> _REQUIRED WORK_
After locating the line that contains "You are a GUI", output that line and each one following it, exactly, to the end of the entries. No pictures.

[SUPPLIED RECORDS Boundary: Start]

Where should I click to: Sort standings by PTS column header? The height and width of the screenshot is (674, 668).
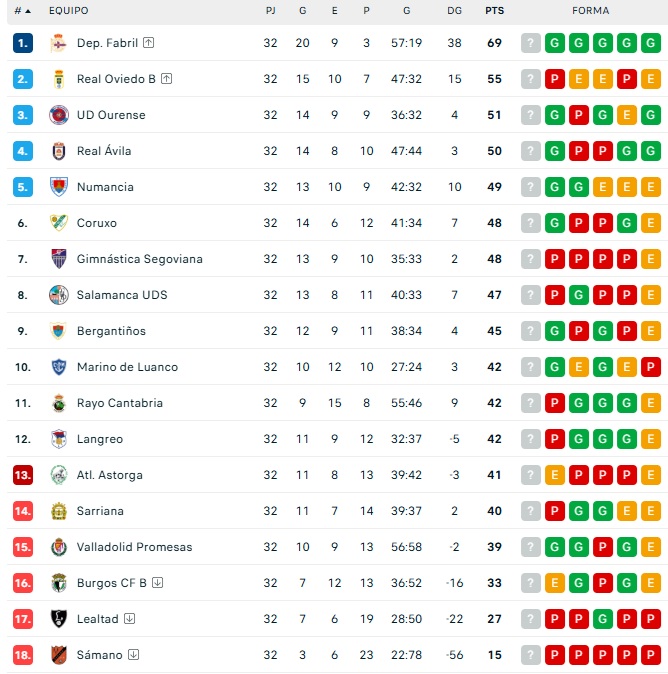click(x=494, y=10)
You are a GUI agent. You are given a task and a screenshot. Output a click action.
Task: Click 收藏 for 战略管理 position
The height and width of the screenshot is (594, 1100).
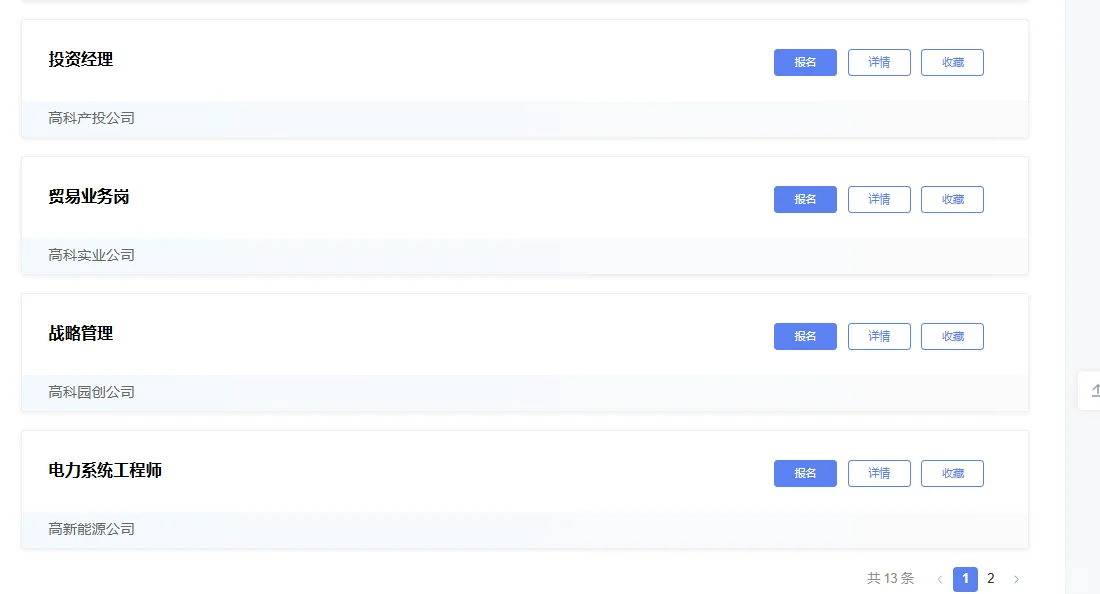[x=952, y=336]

[SUPPLIED RECORDS Boundary: End]

> _RESPONSE AREA_
You are a GUI agent. You are given a task and a screenshot. Output a click action.
Task: Click 收藏 for 战略管理 position
The height and width of the screenshot is (594, 1100).
[x=952, y=336]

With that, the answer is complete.